Rainbow Wahine volleyball has won four national titles and consistently challenged for more by supplementing the best Hawai'i players with great — not just good — recruits. Softball has also brought in its share and been a major player. Of the big three women's sports, only basketball has consistently failed to bring in world-class athletes.
The only All-Americans in the history of the program were Judy Mosley, Cockett and Raylene Howard (all honorable mention). Mosley — the program's best player — recruited herself to Hawai'i and Cockett just moved over from Kamehameha. Goo found Howard in Australia and developed her talent while building a team around her.
UH has never been able to bring in an elite impact player on its own. Not coincidentally, while it was ranked as high as 12th twice, it has never seriously challenged for a national title and rarely made serious runs at conference titles.
In its five NCAA appearances it won just one game, nearly 20 years ago. Its only second-round NCAA game was decided at halftime. It hasn't been to the NCAA Tournament in a decade and has never won a WAC title or had a Player of the Year.
Takahara the "leader" calls herself a "teacher by trade" who has always had coaching in her blood. She can't wait to hear "Coach Dana" again from someone other than Hunter and Logan, who only say it when they want to cheer her up.
REVITALIZE THE PROGRAM
Her first priority is to help her players heal and assure their families things will be better. Recruiting is next and it doesn't scare her.
"People might think I'm worried about recruiting," she said. "I'm not. I'm looking forward to it. ... I don't have any fear or I would have never accepted the job. I'm excited."
She plans to revitalize the program and involve the community again, and more than ever before. She can tell you precisely how many alumnae there are (174) and wants them all to share in the program's rebirth.

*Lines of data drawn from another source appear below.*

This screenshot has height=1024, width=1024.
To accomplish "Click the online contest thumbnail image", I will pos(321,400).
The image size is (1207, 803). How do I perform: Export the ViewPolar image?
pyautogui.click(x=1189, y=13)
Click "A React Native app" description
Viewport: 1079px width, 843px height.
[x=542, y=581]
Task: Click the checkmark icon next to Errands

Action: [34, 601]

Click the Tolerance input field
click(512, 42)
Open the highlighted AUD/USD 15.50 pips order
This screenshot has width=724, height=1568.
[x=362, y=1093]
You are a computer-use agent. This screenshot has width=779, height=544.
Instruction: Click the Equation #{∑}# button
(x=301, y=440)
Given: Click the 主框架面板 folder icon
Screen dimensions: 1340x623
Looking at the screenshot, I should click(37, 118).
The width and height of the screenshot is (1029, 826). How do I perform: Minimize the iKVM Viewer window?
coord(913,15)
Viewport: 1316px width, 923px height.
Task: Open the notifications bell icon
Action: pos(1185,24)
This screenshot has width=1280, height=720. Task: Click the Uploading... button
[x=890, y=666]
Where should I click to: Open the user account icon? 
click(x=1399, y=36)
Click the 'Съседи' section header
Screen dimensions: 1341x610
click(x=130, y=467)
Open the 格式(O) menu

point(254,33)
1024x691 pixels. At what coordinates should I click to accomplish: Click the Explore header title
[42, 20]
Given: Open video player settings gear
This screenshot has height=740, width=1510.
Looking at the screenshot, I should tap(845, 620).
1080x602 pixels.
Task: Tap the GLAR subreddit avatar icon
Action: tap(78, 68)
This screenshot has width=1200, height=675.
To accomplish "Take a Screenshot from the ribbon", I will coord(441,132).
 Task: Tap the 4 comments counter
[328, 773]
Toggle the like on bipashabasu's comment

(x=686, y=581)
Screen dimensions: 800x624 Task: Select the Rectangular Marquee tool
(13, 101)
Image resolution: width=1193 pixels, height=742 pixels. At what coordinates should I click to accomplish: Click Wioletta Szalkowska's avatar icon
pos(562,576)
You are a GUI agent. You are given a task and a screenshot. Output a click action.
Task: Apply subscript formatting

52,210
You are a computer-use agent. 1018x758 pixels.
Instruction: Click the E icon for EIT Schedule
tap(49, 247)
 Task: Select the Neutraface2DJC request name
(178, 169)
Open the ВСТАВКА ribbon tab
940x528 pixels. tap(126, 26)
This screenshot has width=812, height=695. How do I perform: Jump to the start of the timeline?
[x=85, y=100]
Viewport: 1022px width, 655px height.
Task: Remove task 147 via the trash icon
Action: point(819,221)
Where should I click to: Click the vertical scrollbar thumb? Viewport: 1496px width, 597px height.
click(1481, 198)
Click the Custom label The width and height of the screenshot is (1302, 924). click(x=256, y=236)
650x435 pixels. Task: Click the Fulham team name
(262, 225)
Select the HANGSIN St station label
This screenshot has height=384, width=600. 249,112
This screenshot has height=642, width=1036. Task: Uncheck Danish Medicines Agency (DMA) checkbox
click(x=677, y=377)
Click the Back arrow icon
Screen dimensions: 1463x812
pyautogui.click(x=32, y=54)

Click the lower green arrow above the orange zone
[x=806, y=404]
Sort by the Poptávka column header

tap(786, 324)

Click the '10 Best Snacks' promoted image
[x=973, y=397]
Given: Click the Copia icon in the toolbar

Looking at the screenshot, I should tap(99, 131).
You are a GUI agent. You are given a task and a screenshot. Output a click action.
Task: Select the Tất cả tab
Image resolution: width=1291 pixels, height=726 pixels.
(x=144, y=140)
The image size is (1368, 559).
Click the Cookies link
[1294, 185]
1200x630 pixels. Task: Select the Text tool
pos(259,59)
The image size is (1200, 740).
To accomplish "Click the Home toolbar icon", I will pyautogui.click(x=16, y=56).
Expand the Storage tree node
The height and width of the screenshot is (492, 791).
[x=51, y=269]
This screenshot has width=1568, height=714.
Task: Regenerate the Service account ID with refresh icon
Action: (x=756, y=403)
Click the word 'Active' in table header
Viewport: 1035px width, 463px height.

She wants her players to become role models and know they "will have a wonderful experience as a student and an athlete. We'll make sure they are loved and cared for."
"I think our 'mission statement' is to take care of one another," Takahara said. "It's always been to have a competitive team, but right now we have to do the little things and hope the winning comes with it."
She accomplished that quickly at Moanalua, taking a team with marginal talent — and three tireless Baraquio sisters (future Miss America Angela Baraquio would come later) — to its first state tournament in 12 years. The Menehune would go again the next four years, coming closer every year to what would prove an elusive state title.
Can Takahara have the same success with women a few years older? Can she fill the three available scholarships with impact players willing to take a chance on a rebuilding program?
"Our selling point has always been a negative: Student-athletes at 18 or 19 do not want to come to Hawai'i because it's too far from home," Takahara said. "But I think that's the lure, the catch and the hook. These athletes should come to Hawai'i to experience something very different — the culture, the aloha spirit.
"I do believe we can have those very good recruits come here. I'm going to sell them on the experience, a good education because I've lived it, I've been there. I didn't turn out half-bad. I believe we can go in and find the recruits we want. Granted, we would love to have the blue-chip athlete, but it's more important to find the players that fit our program and will enjoy the experience of being in a supportive system. With hard work and heart, it will be very beneficial for both sides."
HUMBLED BUT UPBEAT
Takahara is humbled by the challenge, but relentlessly upbeat. She promises to be "genuine" and warns she will "change everything."
She wants to assure players "They are more to us than a name or a picture on the wall." And more than the 8-23 team that gamely worked its way through last season's heartaches.
"Coach Dana," a "teacher by trade," sees a group of "battle-tested" returning players who will be willing to play her uptempo style and learn.
"All it is is teaching life skills, teaching some basketball and making sure they're learning some really valuable things," she said. "They need more than a coach at this time."